- Contributed by
- glenhope
- Location of story:
- Kashmir
- Background to story:
- Army
- Article ID:
- A5380058
- Contributed on:
- 29 August 2005
I spent V.E.day,Tuesday 8th May 1945,in one of the world's most heavenly places,on a houseboat moored in beautiful Lake Nagin Bagh in far flung Kashmir. It was a typical Spring day As always the sparkling lake lay framed by the incomparable loveliness of the Pir Panjal,a vast surrounding semicircle of the eternally snow capped Himalayas. On the opposite shore ,at the Srinagar Club,bastion of the Raj,the Union
Jack had early been hoisted by the conscientious Secretary. Lake traffic was the usual colourful mix of flower sellers,fortune tellers,merchants,sailing dinghies and shikaras,plus the occasional pomderous houseboat proceeding like an acean liner to a new mooring. Alongside our houseboat at beck and call was our own shikara,or private water taxi,manned day and night by 2 canoeists. On the houseboat itself for all our needs,we had a crew of four,a boatman cook,a bearer valet,a dhobi and a sweeper.And there were 3 of us,soldiers on leave from years in the plains of Northern India.
The day was spent much as usual. In the morning,a game of tennis at the Club,
an afternoon swim from the bathing station moored in the middle of the lake.a visit to the club after dinner.
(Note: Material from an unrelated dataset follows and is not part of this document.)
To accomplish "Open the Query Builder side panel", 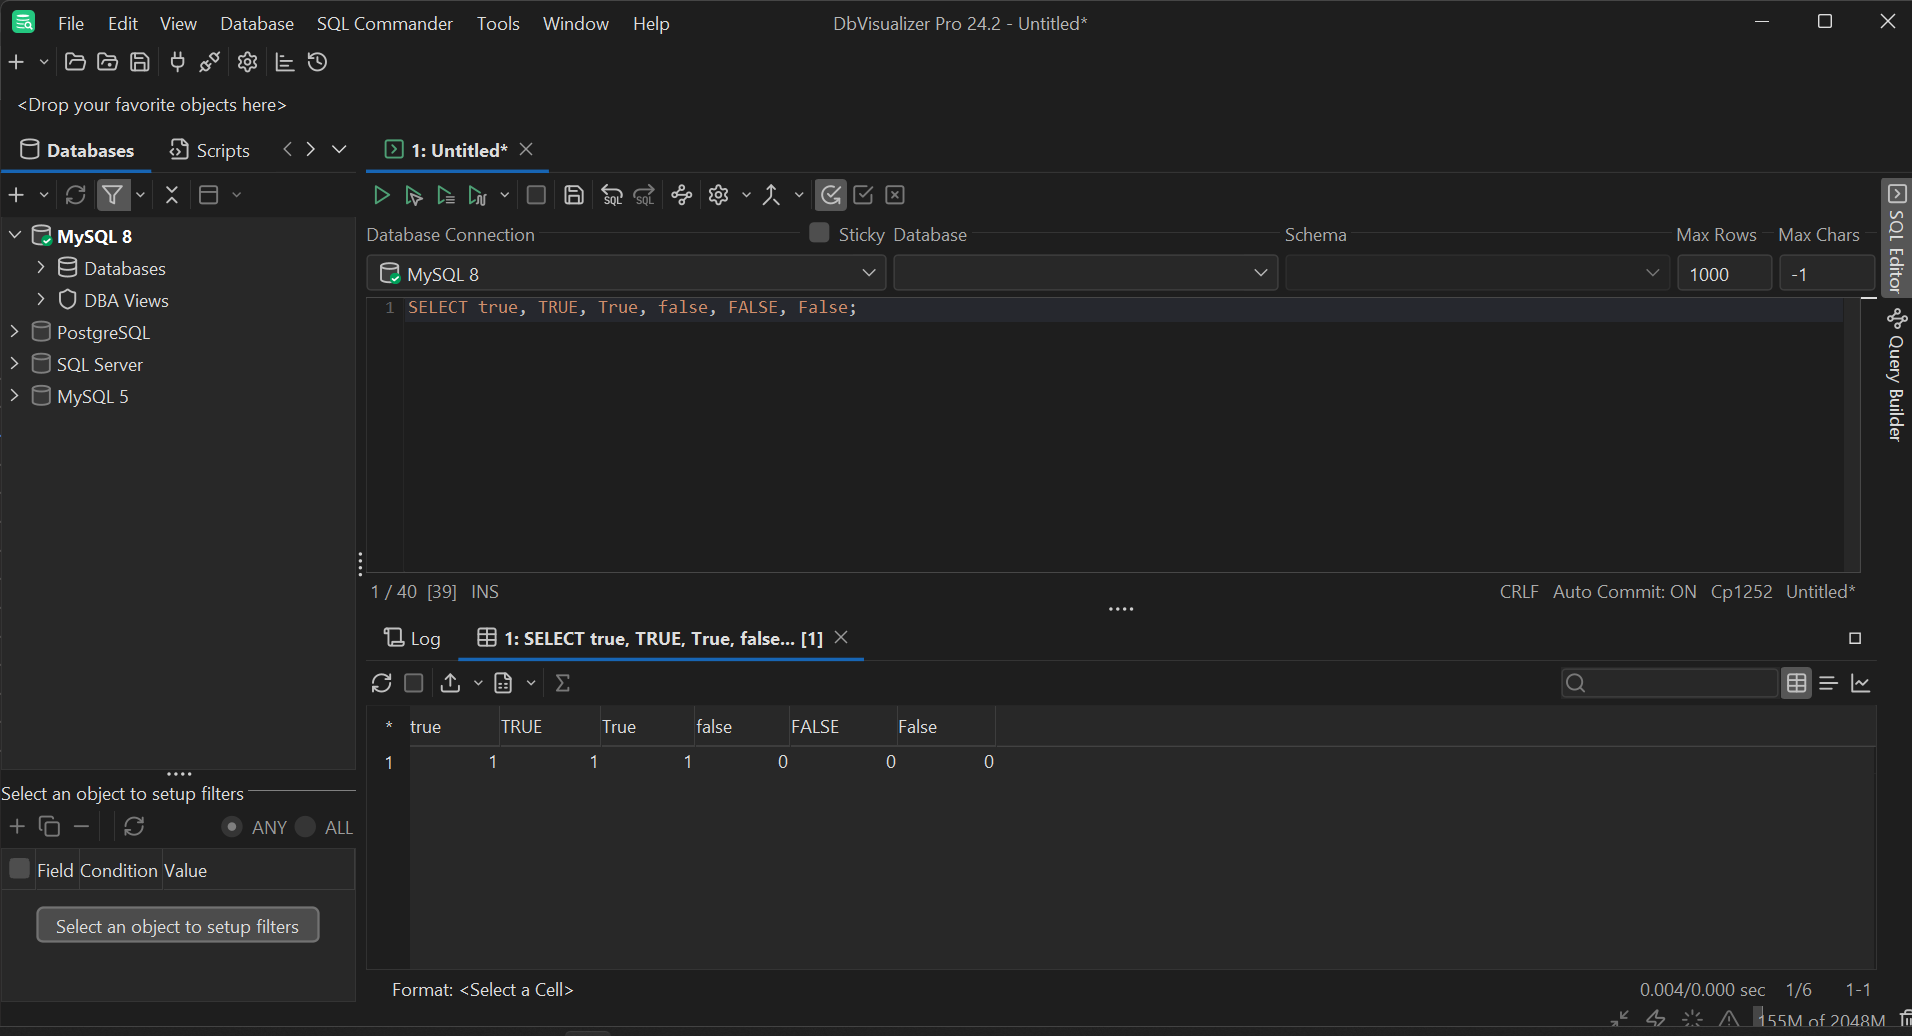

But we stayed on our boat to hear Churchill's 3pm Buckingham Palace announcement,8.30pm our time. And the Club put on a dance. It was'nt much of a dance,ladies being in short supply - the Residence Garden Party the next evening being much more fun with even the Indian servants getting drunk - but the effort was made and it was all very correctly heterosexual and no Mr Paul Jones. We ourselves had to make do with a third of a Major's wife,being impostors anyway,having browbeaten the Club Secretary to accept us as Members despite our lowly rank. Nevertheless ,my wife whenever she saw the photographs thought Esme was jolly lucky.
Isolated and insulated in luxury as we were,on this long awaited day pf days,we
were all too conscious of the outer world. Beyond the snow capped mountains the ghastly Japanese still had to be defeated. The Troopship on which I returned to the U.K. in 1946 had Ex Japanede Prisoners of War and their condition was such that all normal troopship discipline was abandoned.
We were fully aware of the horrors of Belsen Concentration Camp and later I was to make a pilgrimage to Belsen in 1954 at
a time when it had become a deliberately forgotten place. Also,although in the U.K.,as lord Mountbatten said,we were not even known by the general public,let alone forgotten,we felt full rapport with the Home Front of our families,the Doodle Bugs,V2's,and the general war weariness,with so much to be done in the coming Peace.
I have never been back to far Kashmir,but when I recall V.E.Day,the wondrousness of the Pir Panjal and the bejewelled lake of Nagin Bagh,I can only say "Time like an ever rolling stream bears all its sons away."